» Consegne
**a.** Trascrivi senza alcuna modifica il tratto dell'articolo sul virus che colpisce i Comuni che si apre con le parole contenenti "Virus che attacca" e si chiude con "ed Enti pubblici.".
**b.** Riprendi l'articolo sul virus che colpisce i Comuni e proseguilo a partire dal punto in cui si interrompe.

» Testo da leggere
^^^^^^^^
Virus che attacca i Comuni e per uscirne bisogna pagare con i BitCoin
Non ha un nome ben specifico ma si sa che proviene da San Pietroburgo e questo basta per spaventare anche gli informatici più esperti: è l’ultimo ransomware – tradotto dall’inglese con ‘ricatto’ – che gira in rete e questa volta a farne le spese sono stati i siti istituzionali di Comuni ed Enti pubblici.
Da mercoledì si sta infatti diffondendo ad una velocità impressionante questo nuovo virus che blocca totalmente tutti i sistemi informatici e nulla possono gli antivirus anche più aggiornati utilizzati dagli esperti IT degli Enti pubblici.
Il virus in questione entra nel sistema del Comune, ad esempio, e si impadronisce della rubrica dei contatti. A quel punto, invia dallo stesso indirizzo del Comune una mail con un file in .pdf nominato ‘Compenso’: gli utenti si fidano del mittente ed aprono l’allegato, infettando così il proprio pc. Il danno è ormai fatto: in realtà non si tratta di un file in .pdf che riporta la ricevuta di un qualche pagamento ma di un’estensione in .exe che ‘invade’ il pc e si impossessa di tutti i file archiviati rendendo in pratica inutilizzabile il computer. Il secondo step è la richiesta di riscatto vera e propria: sullo schermo del pc compare un messaggio che invita all’acquisto del software di decodifica che costa € 400 da pagare esclusivamente in bitcoin, la moneta elettronica che di fatto rende non rintracciabile il beneficiario del pagamento. Una truffa informatica in piena regola, quindi, con tanto di certezza di impunibilità.
Secondo le prime stime realizzate Di.Fo.B., uno studio di consulenza informatica che sta facendo da consulente a diverse Procure per moltissime inchieste sullo stesso caso, in pochi giorni questi pirati informatici sarebbero riusciti a mettere insieme quasi centomila dollari. I Comuni, infatti, tendono a pagare per riuscire a tornare operativi nel più breve tempo possibile visto che il virus blocca totalmente qualsiasi funzionalità dei sistemi informatici: in realtà, i pc continuano ad essere attivi e tutti i file archiviati sono visibili ma di fatto non si aprono e quindi il pc diventa inutilizzabile.
^^^^^^^^
» I dati

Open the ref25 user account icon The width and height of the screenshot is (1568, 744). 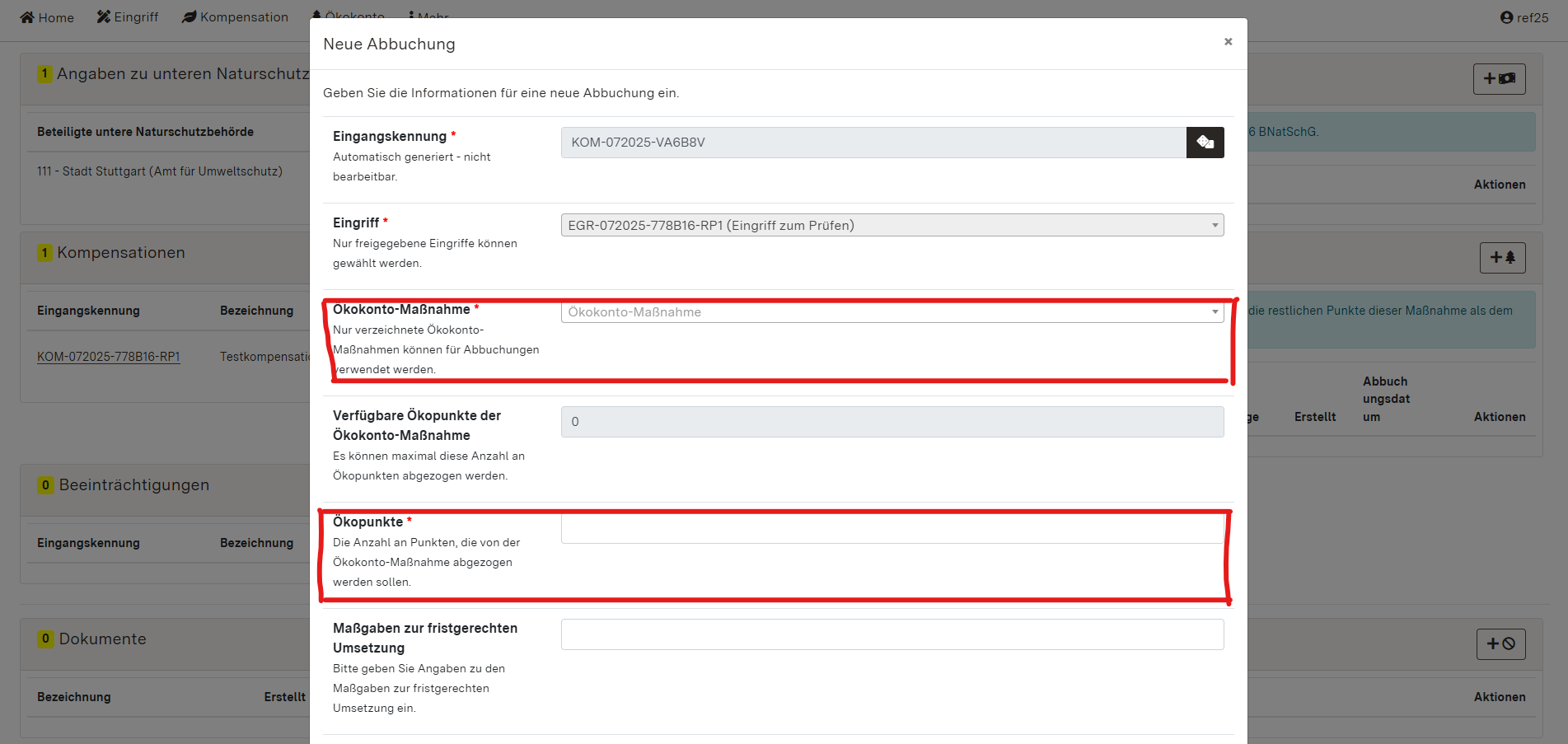(x=1506, y=17)
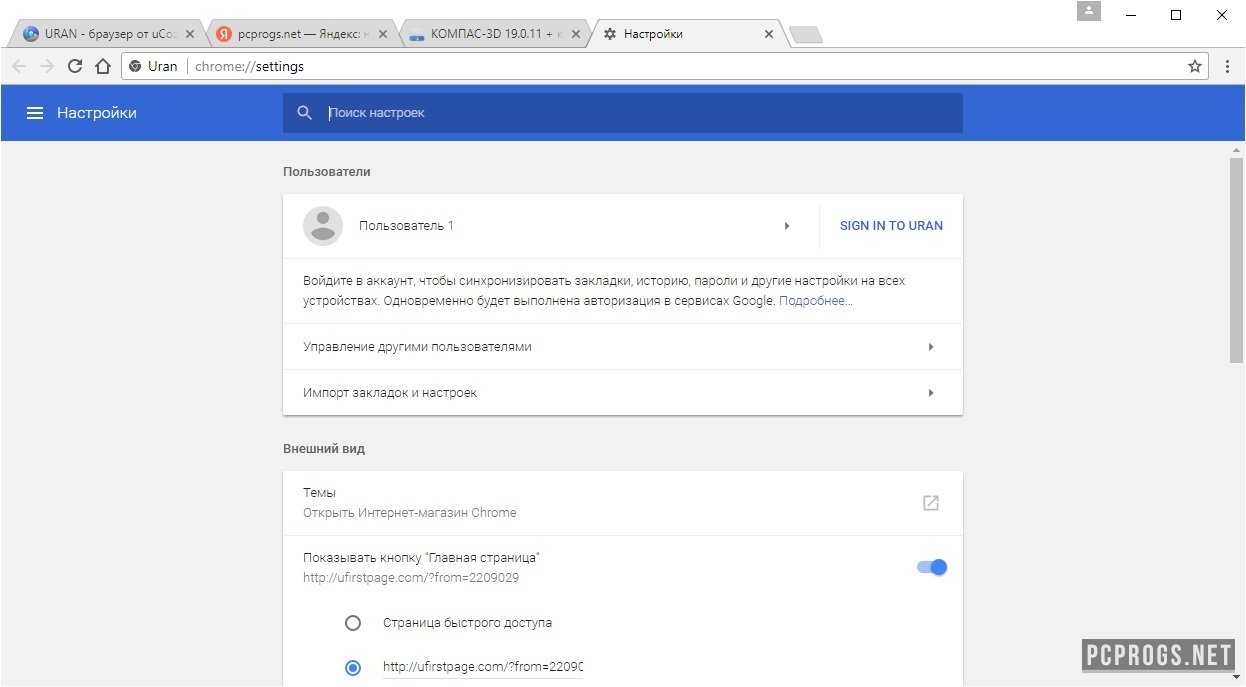Select the ufirstpage.com custom URL radio button
The image size is (1246, 687).
click(x=353, y=667)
^^^^^^^^
» Soluzioni
**a.**
Virus che attacca i Comuni e per uscirne bisogna pagare con i BitCoin
Non ha un nome ben specifico ma si sa che proviene da San Pietroburgo e questo basta per spaventare anche gli informatici più esperti: è l’ultimo ransomware – tradotto dall’inglese con ‘ricatto’ – che gira in rete e questa volta a farne le spese sono stati i siti istituzionali di Comuni ed Enti pubblici.

**b.**
Fra i Comuni che hanno deciso di piegarsi al ricatto informatico c’è anche quello di Bussoleno, in provincia di Torino. Qui i dipendenti hanno addirittura provveduto a fare una colletta per mettere insieme i 400 euro in attesa di trovare una formula per giustificare la spesa nel bilancio comunale. Sono proprio loro a raccontare che dopo aver effettuato il pagamento, i pirati informatici hanno avuto anche la sfrontatezza di mettersi a disposizione per qualsiasi chiarimento in caso di ulteriori problemi.
Secondo gli esperti della Di.Fo.B. l’unica soluzione è quella di effettuare periodicamente un backup dei dati in modo tale da poter subito formattare il pc e ripristinare i dati salvati. Intanto le maggiori case produttrici di antivirus sono al lavoro per trovare un ‘antidoto’ che riesca a preservare i pc dall’invasione dell’ultimo e più potente ransomware che si sia visto in giro: i pirati informatici russi avranno davvero le ore contate?